03-12-2006 03:09 AM - edited 03-03-2019 02:14 AM
Hi everybody,
What exactly is the concept of incoming and outgoing traffic at one particular router interface? Can outgoing traffic be considered as the traffic forwarded from that interface to another interface?
Cheers
Aditya Naidu
03-12-2006 03:17 AM
Hi Aditya,
There can be two source of traffic that form the outgoing traffic on an interface:
- traffic received from other interfaces on that router, which is then forwarded to the interface under consideration
- traffic generated by the router itself. Typically, this will only be a small percentage of the total outgoing traffic and may include things such as routing updates, management (SNMP) traffic etc.

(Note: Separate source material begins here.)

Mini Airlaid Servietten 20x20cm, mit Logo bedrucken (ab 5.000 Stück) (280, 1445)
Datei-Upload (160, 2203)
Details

Hope that helps - pls rate the post if it does.
Paresh
03-12-2006 05:45 AM
imagine an interface has two doors.
|| interface ||
thus packet flowing towards the interface would be considered "in",
--> || interface || <--
alternatively, packet flowing the opposite direction would be considered "out",
<-- || interface || -->
now, let have a look at the router with 2 interfaces.
|| interface 1 || -- routing process -- || interface 2 ||
packet originated from subnet connected to interface 1 destined for the subnet connected to interface 2:
--> || interface 1 || --> --> || interface 2 || -->
in other words,
the packet firstly flows "in" interface 1, "out" interface 1, "in" interface 2, and finally "out" interface 2.